Wednesday, April 22

On Constructing 5-Legged Camels

"A camel is a horse designed by a planning committee"

Eco-friendly transportation is important. Period.
Tel Aviv is crowded, traffic jams are hell and the lack of parking space is somewhere way beyond hell. So travelling by bicycle or by public transport makes a lot of sense.

Sort of.
Sometimes.
In some areas.

I use my bike to go from A to B. It's easy, cheap and quick. No parking problems. I'm not so sure it is healthy, due to the awful air quality i breathe while pedalling my way between buses, vespa motor bikes (i read somewhere their exhaust fumes are about as bad as those of a truck, doe to the amount of small particles they emit) and the endless lines of cars standing idle in yet another traffic jam.

However, in some areas it is also dead scary.

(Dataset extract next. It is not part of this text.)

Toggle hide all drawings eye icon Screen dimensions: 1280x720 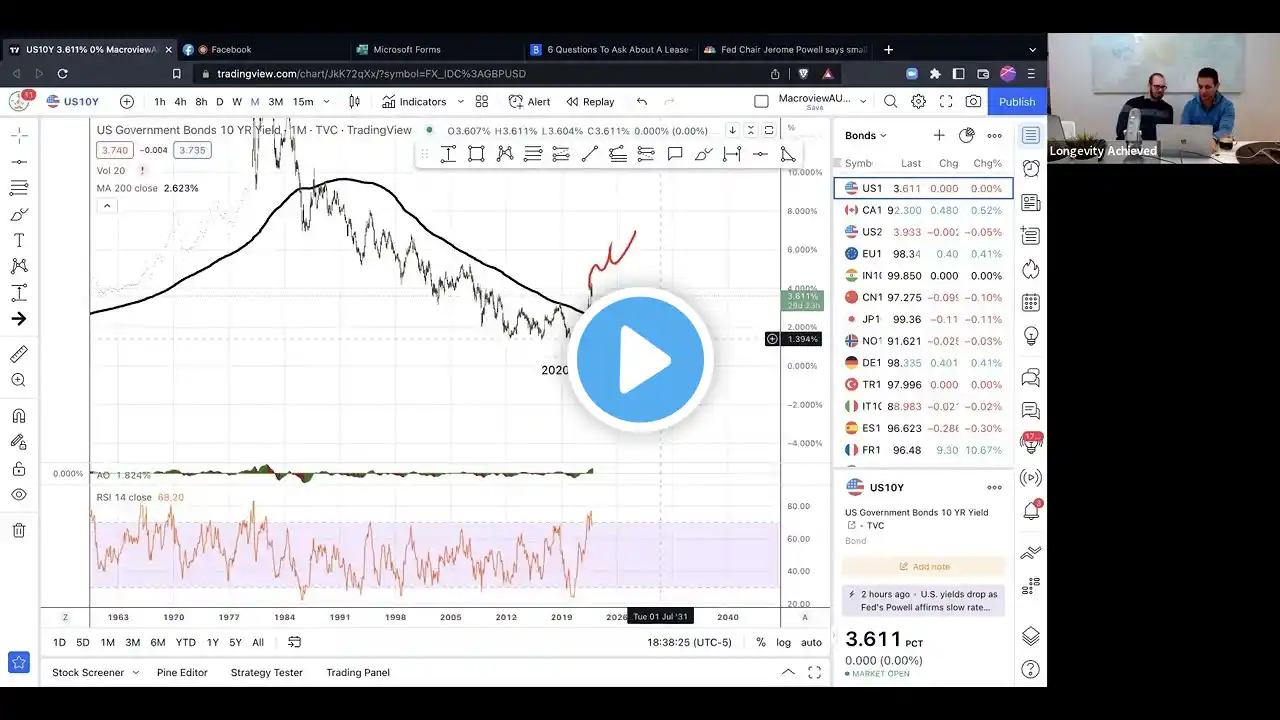[x=19, y=495]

Dan bus drivers are my worst enemy. Egged drivers come a close second only because there are less of them in the areas where i tend to travel most, not that they are more bike friendly). Jaffa's Jerusalem Boulevard (Nouzha or Pasha in the past) is noteworthy as a very scare road for the audacious cyclist.

The municipality is known for its greenwash policy making: More parking lots , more highways, more huge road crossings of multi-lane free-ways, more cars in short. But they talk green. So they plan bike paths. Which is nice. Or rather, which could be nice.
The only problem being that those who plan them, have not seen a bike close by for years. Nor have they used public transport.
Otherwise, how can one explain the silly bike paths along Ibn Gvirol street? The clash between people waiting at the bus stops or going to and from the bus-stops which are located right on the bike paths is unavoidable. Not even a camel, but a five-legged, blind and deaf camelchik, that's what it is, the Ibn Gvirol bike path. Who could have thought of something so utterly idiotic?

And now they have started planning another bike path along Jaffa's Jerusalem Boulevard. Great, we need one there. Jerusalem Boulevard is one of the scariest places to ride a bike. I try to avoid that road as much as possible. But i cannot. It's central, it's where a lot of services are located, and i sometimes need those.
So a bike path would be great.

And planning it properly is important.

But there is just one small problem. The guys (i suspect they are guys, women wouldn't do it that way) doing the planning, are working on their own, without talking to others also planning in the same street, such as the developers of the light train and the public transport companies who are currently in the process of developing the new public transport system for Jerusalem Boulevard.

Just before Passover i participated in a meeting with the planners of the "light train's" green line, the first line to become active, supposedly in another 3-4 years. Construction has already started in Jaffa's Jerusalem Boulevard. From their presentation (they are very good at PR, that's one thing to be said about them), i realized other public transport as well as bikes do not really interest them. They are seen as a nuisance more than anything else. They are "the competition" and therefore their lives should be made difficult, rather than easy and safe. After all, if you cannot travel easily by bus or by bike, you'll take the light train.

So why cooperate?

As a result several municipal and traffic authorities and green NGO's are each planning their own thing separately and i cannot begin the image the possible result. A cyclist's bad dream, that's for sure.